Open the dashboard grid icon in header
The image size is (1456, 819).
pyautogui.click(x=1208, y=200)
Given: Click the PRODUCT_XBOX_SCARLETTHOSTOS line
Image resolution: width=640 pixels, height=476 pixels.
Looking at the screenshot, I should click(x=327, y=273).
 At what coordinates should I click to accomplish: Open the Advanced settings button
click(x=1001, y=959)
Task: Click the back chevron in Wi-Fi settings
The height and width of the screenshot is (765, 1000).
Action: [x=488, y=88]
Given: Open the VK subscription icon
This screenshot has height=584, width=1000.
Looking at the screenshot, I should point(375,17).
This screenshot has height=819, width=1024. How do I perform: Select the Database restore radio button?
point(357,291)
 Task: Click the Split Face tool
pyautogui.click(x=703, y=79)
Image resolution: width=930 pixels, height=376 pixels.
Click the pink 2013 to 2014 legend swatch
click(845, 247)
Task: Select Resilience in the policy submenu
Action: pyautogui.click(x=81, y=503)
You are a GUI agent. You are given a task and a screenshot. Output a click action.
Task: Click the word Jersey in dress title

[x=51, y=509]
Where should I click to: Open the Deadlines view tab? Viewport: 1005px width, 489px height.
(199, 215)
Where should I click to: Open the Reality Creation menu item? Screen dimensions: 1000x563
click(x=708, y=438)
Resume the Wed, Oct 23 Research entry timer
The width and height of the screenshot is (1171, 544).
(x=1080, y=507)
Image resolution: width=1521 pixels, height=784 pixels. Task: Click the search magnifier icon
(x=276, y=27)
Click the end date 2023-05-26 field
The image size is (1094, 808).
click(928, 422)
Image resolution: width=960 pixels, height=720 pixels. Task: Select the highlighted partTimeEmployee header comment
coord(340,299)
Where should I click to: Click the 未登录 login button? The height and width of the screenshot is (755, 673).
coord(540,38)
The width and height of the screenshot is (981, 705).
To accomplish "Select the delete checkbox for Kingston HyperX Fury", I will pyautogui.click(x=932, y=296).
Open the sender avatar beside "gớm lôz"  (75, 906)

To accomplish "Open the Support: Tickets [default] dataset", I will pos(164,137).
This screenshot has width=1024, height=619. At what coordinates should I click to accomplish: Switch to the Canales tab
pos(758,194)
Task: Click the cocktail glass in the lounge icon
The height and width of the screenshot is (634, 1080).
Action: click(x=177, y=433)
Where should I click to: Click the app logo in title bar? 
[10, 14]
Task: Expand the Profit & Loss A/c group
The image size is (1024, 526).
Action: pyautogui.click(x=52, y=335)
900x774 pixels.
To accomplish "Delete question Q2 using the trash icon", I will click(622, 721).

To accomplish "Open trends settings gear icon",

--- Task description ---
Up to and including the line with "Given: Click the", restate the records above word for word from the very first line.

--- Output below ---
Open the dashboard grid icon in header
The image size is (1456, 819).
pyautogui.click(x=1208, y=200)
Given: Click the PRODUCT_XBOX_SCARLETTHOSTOS line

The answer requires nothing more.